I also decline to order that a new vote be held on Proposition 1. The record fails to establish that the discrepancy in the vote count affected the results of the election (Matter of Boyes, et al. v. Allen, et al., 32 AD2d 990, aff’d 26 NY2d 709; Appeal of Gresty, 31 Ed Dept Rep 90, Decision No. 12,580; Matter of Murtaugh, 19 id. 179, Decision No. 10,086; Matter of Morehouse, 15 id. 27, Decision No. 9,060). Neither the 41 vote difference between the 270 total votes cast and the 229 vote sum calculated from the vote results certified by the board, nor the 45 vote difference between the 270 total votes cast and the 225 vote sum (if, per Exhibit D, 134 “yes” votes are substituted for the 138 certified “yes” votes), is sufficient, when added to the certified 86 “no” votes, to change the outcome of the vote on Proposition 1 (86 + 41 = 127 < 138 “yes” votes; and 86 + 45 = 131 < 134 “yes” votes).
However, in view of the discrepancies discussed above, and particularly the discrepancy between the “yes” tallies in Exhibits B and D and the failure of the certified results to account for either 41 or 45 votes, I find that the record establishes a substantial attack on the integrity of the tallies and the returns of the inspectors of election, thereby requiring a recounting of the ballots under Education Law §2034(6)(a) (Appeal of Gresty, 31 Ed Dept Rep 90, Decision No. 12,580; Matter of Murtaugh, 19 id. 179, Decision No. 10,086; Matter of Morehouse, 15 id. 27, Decision No. 9,060).
THE APPEAL IS SUSTAINED TO THE EXTENT INDICATED.

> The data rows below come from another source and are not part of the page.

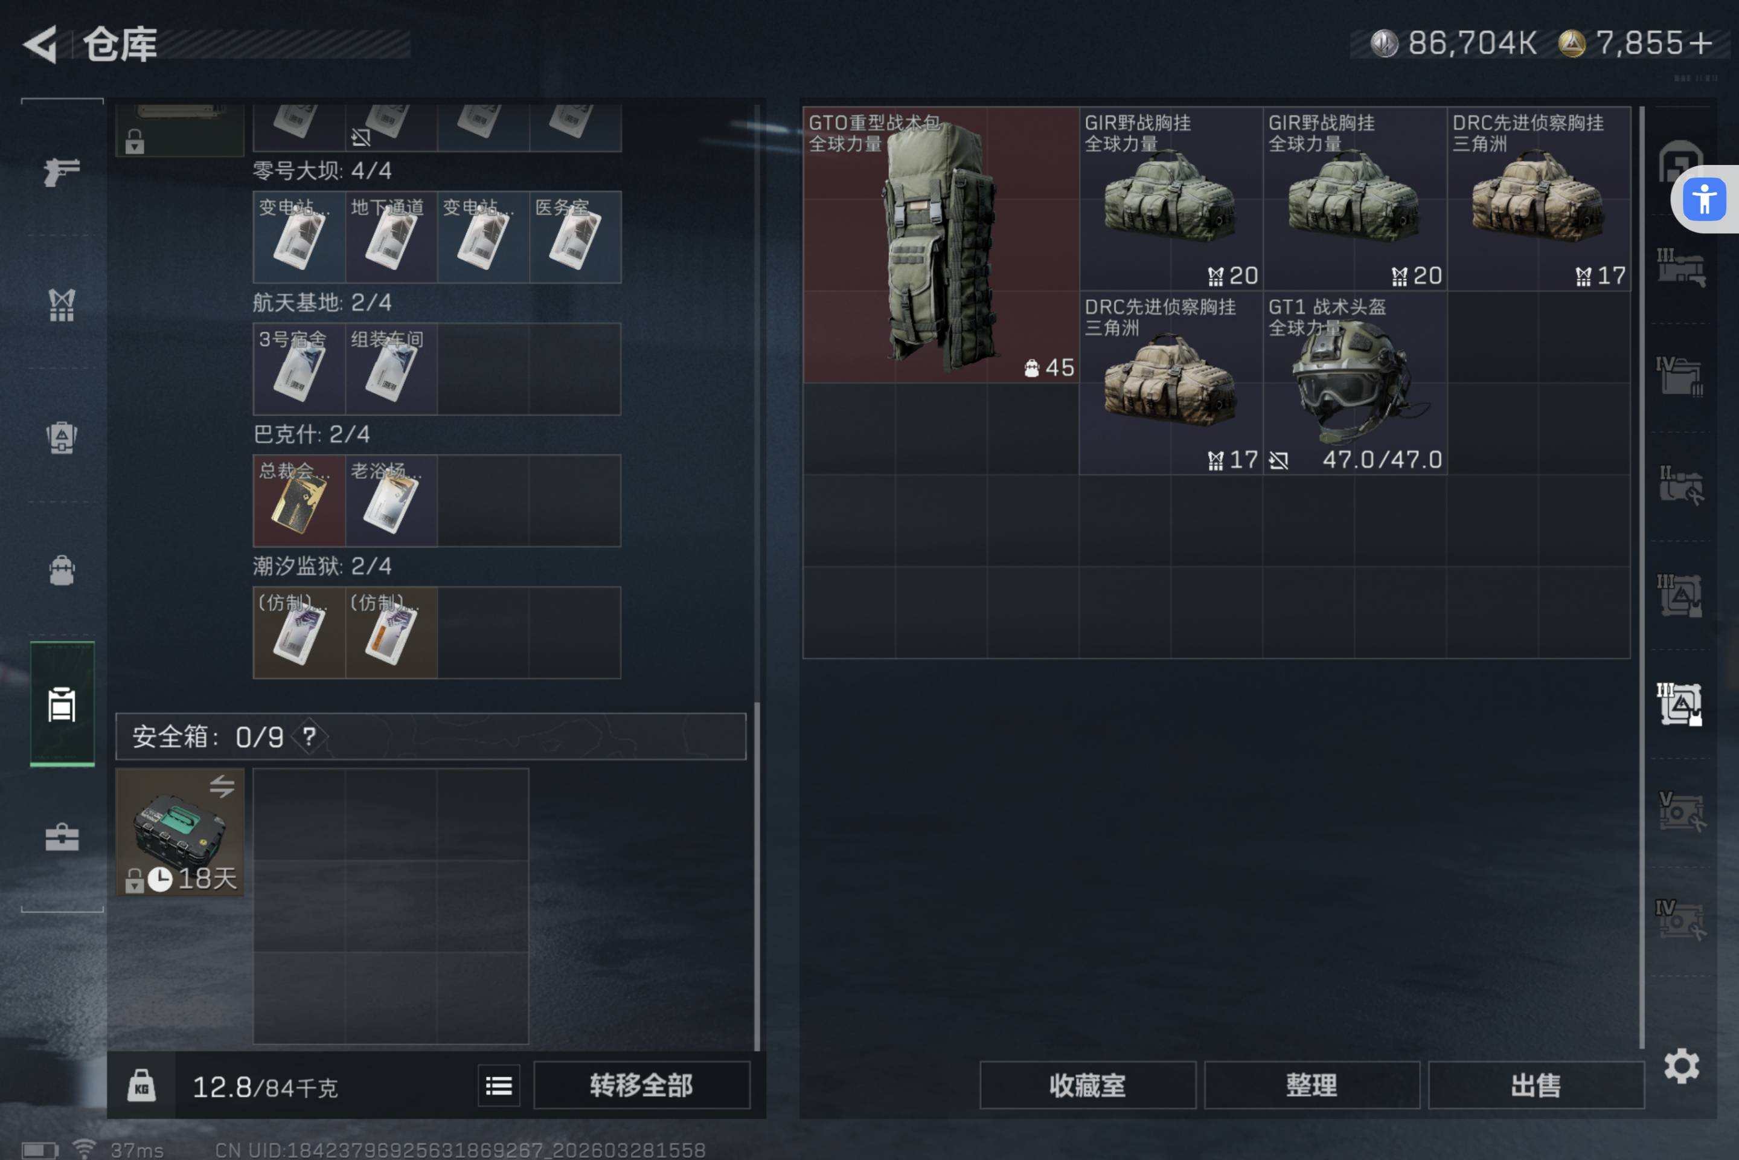1739x1160 pixels.
Task: Select the 总裁会 gold keycard
Action: 299,501
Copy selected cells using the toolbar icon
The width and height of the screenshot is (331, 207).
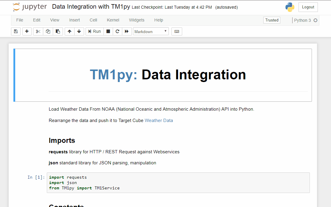(48, 31)
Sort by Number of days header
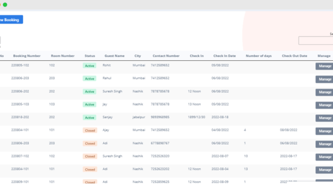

IT IS ORDERED, that the action of petitioner board of education in canvassing and certifying the result of the May 17, 2011 vote on Proposition 1 be, and hereby is, annulled; and
IT IS FURTHER ORDERED that petitioner conduct a recount of the ballots submitted at its annual election on May 17, 2011 concerning Proposition 1 in accordance with this decision, within twenty days of the date of this decision.
END OF FILE.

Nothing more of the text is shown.